- 2001 re-release cover

Remix album by Paul Oakenfold
- Released: 1995 (original) 4 March 2001 (re-release)
- Genre: Goa trance
- Label: Hypnotic

= A Voyage into Trance =

A Voyage into Trance is a DJ mix album by British producer and DJ Paul Oakenfold. The album was originally released in 1995 and was soon out of print, but its popularity meant it was re-released in March 2001 with an alternative surround sound mix paired with immersive visuals. Allmusic said the album included an "immaculately assembled collection of dance tracks" and rated the album four out of five stars.

Professional ratings
Review scores
| Source | Rating |
| Allmusic | Star |

==Track listing==
1. Trancemission - Genetic

2. Sly-Ed - Man with No Name

3. The Rezistor - Dynamix

4. Teleport - Man with No Name

5. Superbooster - The Infinity Project

6. Wicked Warp - Mandra Gora

7. Voyager III (Voodoo Remix) - Prana

8. New Moon- Ayahusca

9. Feeling Weird - The Infinity Project

10. Wizard - Slinky Wizard

11. Fat Buddha - Black Sun

12. LSD - Hallucinogen

Track 3 is incorrectly listed as 'Total Eclipse - Aliens'. It is actually 'Dynamix - The Rezistor'. The credits for this track have been taken from Order Odonata Vol. 1 which is the original appearance of this track.

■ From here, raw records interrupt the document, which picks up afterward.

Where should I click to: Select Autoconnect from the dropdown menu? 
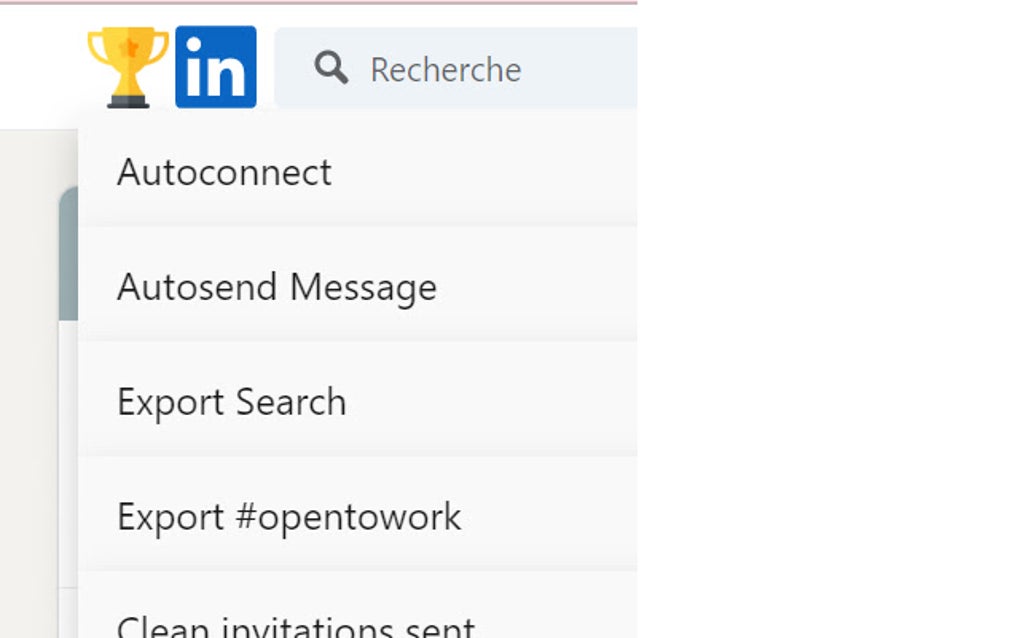[x=224, y=173]
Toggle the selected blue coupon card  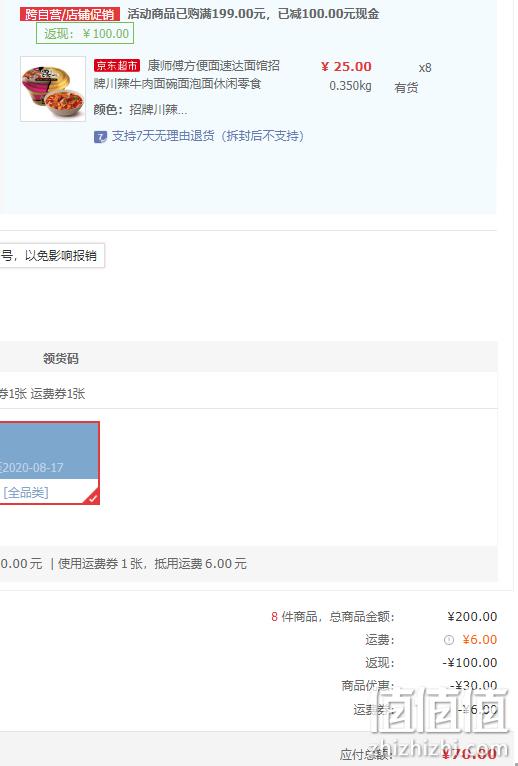[49, 463]
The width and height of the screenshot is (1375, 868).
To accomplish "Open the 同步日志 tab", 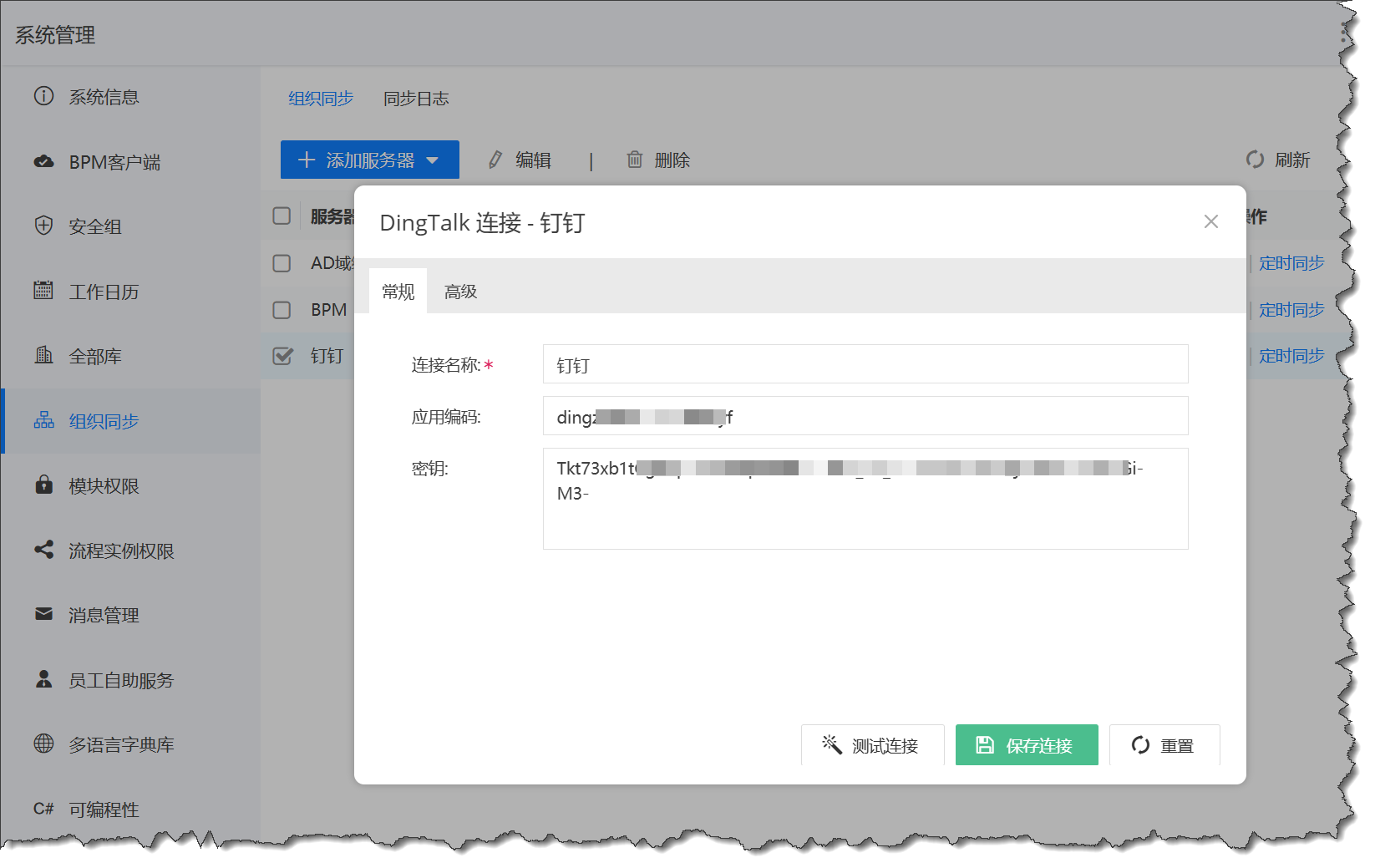I will coord(416,99).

Track 10 is incorrectly listed as 'Slinky Wizard'. Both of these errors have been carried forward onto various releases of this Album in the subsequent years.

== DVD ==
The Album was also released as a DVD with remixed 5.1 surround sound. The DVD contains a pair of 3D glasses to view the movie with. The 3D glasses are ChromaDepth which can create the illusion of 3 Dimensions through the color spectrum. The visuals are created by Yo Suzuki, Love Mushroom Studio.